While reviewing the video, they came across a field of man-made debris that the group says could have come from Earhart's plane.  However, the group was unable to estimate the size of the debris, as there was nothing to compare it to.

"It's still very early days, but we have man-made objects in a debris field in the place where we'd expect to find it if our theory on the airplane is correct," Ric Gillespie, director of TIGHAR, told Reuters.

The announcement comes just two days before a Discovery Channel special on TIGHAR's expedition is set to air.

"We were rushing to get at least some video reviewed so we could show something," Gillespie said.

Hans Van Tilburg, coordinator of the maritime heritage program for the Pacific region of the National Oceanic and Atmospheric Administration, said the odds of making a positive identification of Earhart's plane would be very difficult.

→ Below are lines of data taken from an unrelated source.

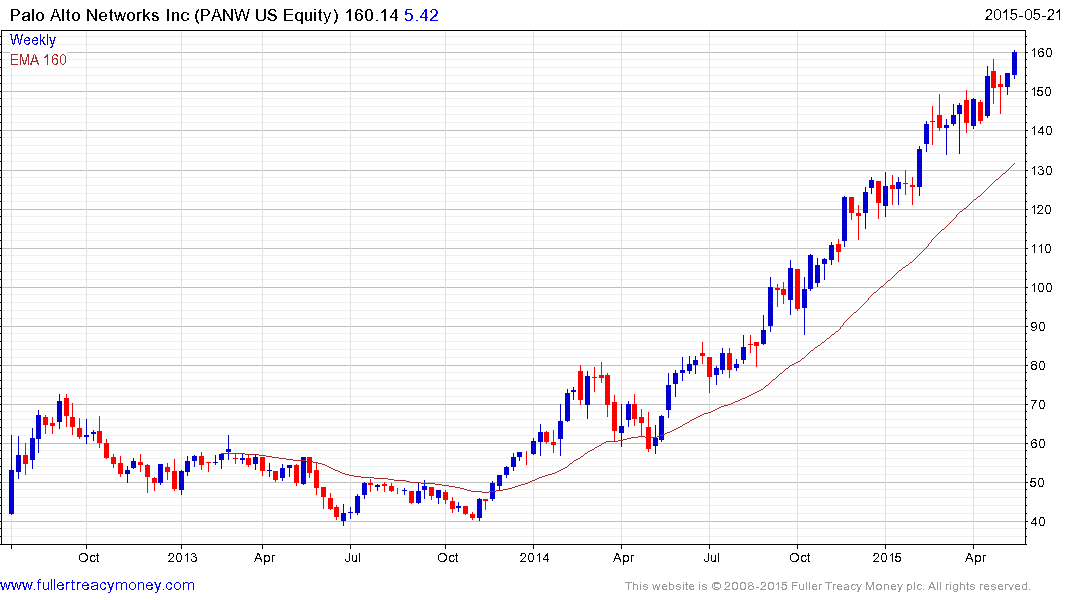Click the latest blue candle near 160
Viewport: 1075px width, 600px height.
point(1015,63)
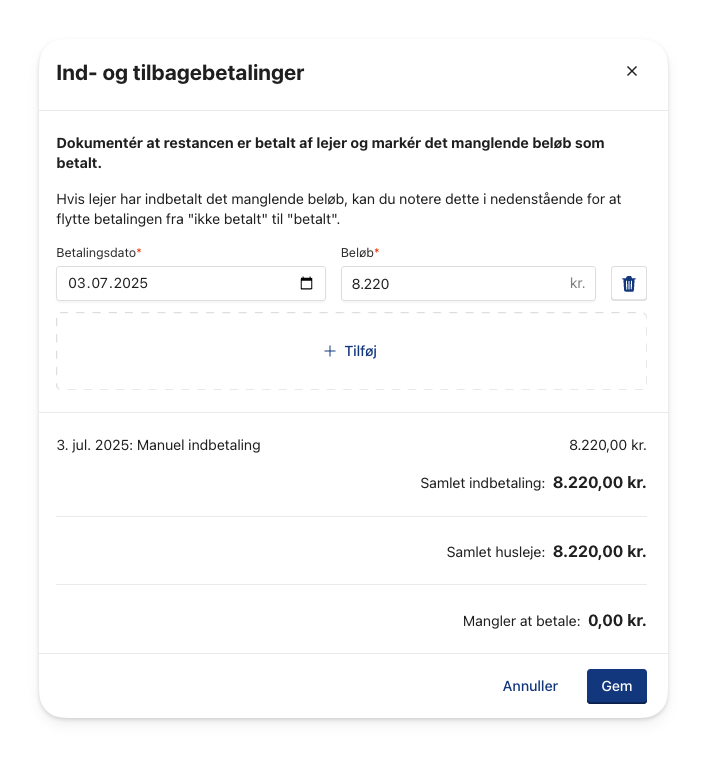Save the payment using the Gem button
The height and width of the screenshot is (757, 707).
pyautogui.click(x=617, y=686)
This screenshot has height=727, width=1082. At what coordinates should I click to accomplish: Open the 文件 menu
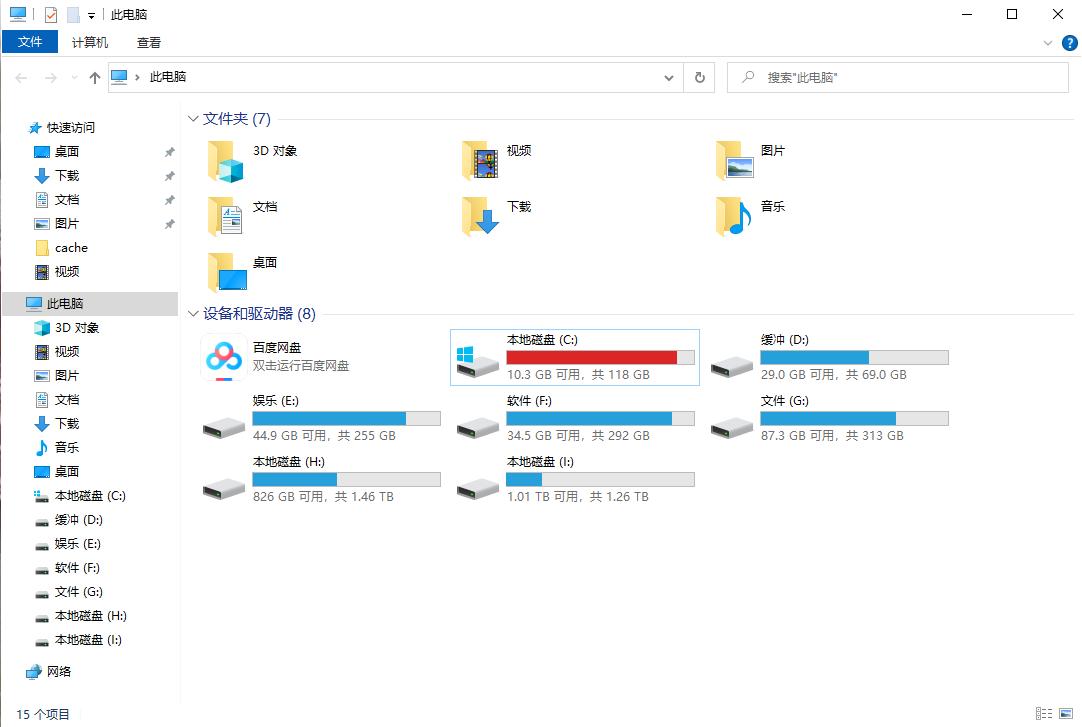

"The Pacific Ocean is a high-energy environment and the aircraft they are looking for is quite fragile," he told Reuters. "Therefore finding something and making identification is very difficult. You are looking for broken pieces."

But Gillespie isn't claiming to have found the plane -- just more evidence.

"We don't want to oversell this. It's more evidence. It is where it should be, and that is encouraging," Gillespie said. "If it does appear to be airplane wreckage, it becomes figuring out how to go back and look at it."